On July 15, Valero (VLO) lit up the unusual options scanners with heavy volume in the Aug 21 $320 calls. Benzinga’s feed shows a 4,900-contract burst at 4:36pm ET, with total volume around 5,325 contracts versus open interest around 101. That is the kind of volume-to-open-interest mismatch that usually means new positioning, not housekeeping. ([benzinga.com](https://www.benzinga.com/calendars/unusual-options-activity?utm_source=openai))
But the part people skip is the expiry choice. August.
The signal
Valero is confirmed to report earnings on Thursday, July 30, 2026 before the open. ([tipranks.com](https://www.tipranks.com/stocks/vlo/earnings?utm_source=openai))
If this was purely an earnings-day wager, you would usually expect the loudest activity to cluster in the weekly options that cover the event. Instead, someone reached past that and paid for time.
That does not automatically mean “someone knows it rips.” It more often reads like: I want exposure to what happens after the number. Guidance digestion. A multi-week move in crack spreads. A slow grind that doesn’t pay if you only own two days of optionality.
Why it matters
Unusual call volume can be noisy. One block can be a roll. One sweep can be a hedge. Fine.
But when volume dwarfs open interest at a specific strike and date, the options market is at least telling you where attention is being paid. In this case, it is paying attention to a window that extends beyond the earnings reaction. That is a different game.
The company behind the signal
Valero is a refining business, so the stock can behave like a company on some days and like a macro instrument on others. That dual personality is exactly why the options market is useful here.
From the last company release (Q1 2026), Valero reported net income attributable to stockholders of $1.3 billion, or $4.22 per share, versus a net loss in Q1 2025. It also confirmed it raised the quarterly dividend to $1.20 per share (announced Jan. 22, 2026). ([investorvalero.com](https://investorvalero.com/news/news-details/2026/Valero-Energy-Reports-First-Quarter-2026-Results/default.aspx?utm_source=openai))
So this is not a “survival” equity story. The options market is leaning into timing and volatility around catalysts, not a balance sheet rescue.
What looks priced in
I’m going to be careful here: I am not including a fresh implied-move percentage today because the number moves intraday and I can’t verify a current figure from a primary source in this pass.
What we can say with confidence is structural: the market is actively paying for optionality beyond July 30. That implies the buyer cares about the post-earnings path, not only the immediate gap. And because the strike is far out, they are explicitly expressing upside convexity, not a tight hedge.
Strategic considerations
Here’s where I land: when the flow buys time past earnings, I default to defined-risk structures that still give you that window.
A call debit spread in the Aug 21 line is the clean expression if your view is “upside is underappreciated over weeks, not days.” You keep upside exposure, you reduce premium outlay, and you lower the damage if volatility deflates after the report.
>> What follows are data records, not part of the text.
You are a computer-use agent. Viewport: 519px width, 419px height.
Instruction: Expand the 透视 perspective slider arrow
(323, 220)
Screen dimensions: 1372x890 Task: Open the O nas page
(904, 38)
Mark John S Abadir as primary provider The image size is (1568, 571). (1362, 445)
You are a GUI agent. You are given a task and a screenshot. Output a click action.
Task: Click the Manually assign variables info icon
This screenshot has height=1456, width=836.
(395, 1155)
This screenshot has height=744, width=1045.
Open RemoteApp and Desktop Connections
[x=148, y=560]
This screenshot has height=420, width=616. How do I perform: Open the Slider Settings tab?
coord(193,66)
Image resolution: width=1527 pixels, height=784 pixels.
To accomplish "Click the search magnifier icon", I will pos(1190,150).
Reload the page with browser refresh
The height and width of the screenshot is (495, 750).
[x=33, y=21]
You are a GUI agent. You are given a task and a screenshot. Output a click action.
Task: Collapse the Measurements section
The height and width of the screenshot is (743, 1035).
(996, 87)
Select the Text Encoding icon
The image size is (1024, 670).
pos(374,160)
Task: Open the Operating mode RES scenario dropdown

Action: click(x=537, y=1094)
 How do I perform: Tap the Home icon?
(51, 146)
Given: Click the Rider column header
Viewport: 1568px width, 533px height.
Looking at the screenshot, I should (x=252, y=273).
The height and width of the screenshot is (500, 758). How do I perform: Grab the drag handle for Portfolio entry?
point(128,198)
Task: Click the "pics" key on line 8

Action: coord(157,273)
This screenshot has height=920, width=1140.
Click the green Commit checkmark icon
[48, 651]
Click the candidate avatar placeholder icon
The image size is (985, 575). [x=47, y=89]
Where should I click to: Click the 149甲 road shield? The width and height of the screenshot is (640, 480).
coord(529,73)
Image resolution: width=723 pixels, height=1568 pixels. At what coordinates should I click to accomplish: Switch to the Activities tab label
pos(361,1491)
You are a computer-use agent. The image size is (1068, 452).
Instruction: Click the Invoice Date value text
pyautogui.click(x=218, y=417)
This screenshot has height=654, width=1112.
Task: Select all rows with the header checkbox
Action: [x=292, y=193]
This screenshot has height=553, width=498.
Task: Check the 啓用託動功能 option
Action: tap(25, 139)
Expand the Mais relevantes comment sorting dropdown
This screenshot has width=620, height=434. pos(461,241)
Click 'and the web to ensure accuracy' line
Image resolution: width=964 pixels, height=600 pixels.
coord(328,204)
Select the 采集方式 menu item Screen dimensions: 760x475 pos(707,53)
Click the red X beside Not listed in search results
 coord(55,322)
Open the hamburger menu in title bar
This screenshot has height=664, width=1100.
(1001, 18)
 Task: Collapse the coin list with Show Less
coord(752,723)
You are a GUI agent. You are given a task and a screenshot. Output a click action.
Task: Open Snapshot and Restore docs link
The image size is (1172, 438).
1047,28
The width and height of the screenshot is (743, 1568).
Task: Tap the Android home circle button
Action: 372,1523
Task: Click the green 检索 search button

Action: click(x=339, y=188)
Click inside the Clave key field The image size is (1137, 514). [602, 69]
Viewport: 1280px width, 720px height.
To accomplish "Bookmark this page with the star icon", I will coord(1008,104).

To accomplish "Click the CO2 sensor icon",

The downside is also real: if the stock ramps hard and fast, the short call in the spread can feel like an anchor. That is the trade-off you accept to avoid paying for every last point of upside.
What to watch next
- Open interest the next morning: does it actually rise at the Aug 21 $320 strike, confirming the July 15 volume was largely opening?
- Repeat flow: do we see the same strike and expiry show up again, or was this a one-and-done?
- Earnings week behavior: does near-dated implied volatility get bid without August following, or does the whole curve lift? The second one is the more interesting signal.
Slight tangent, but it matters: when a trade chooses an expiry that far past the headline, it is often telling you the real catalyst is second-order. Not the report. The reaction.
Worth a look: pull the Aug 21 chain, watch whether that $320 line keeps attracting size, and keep July 30 on the calendar like a hard checkpoint.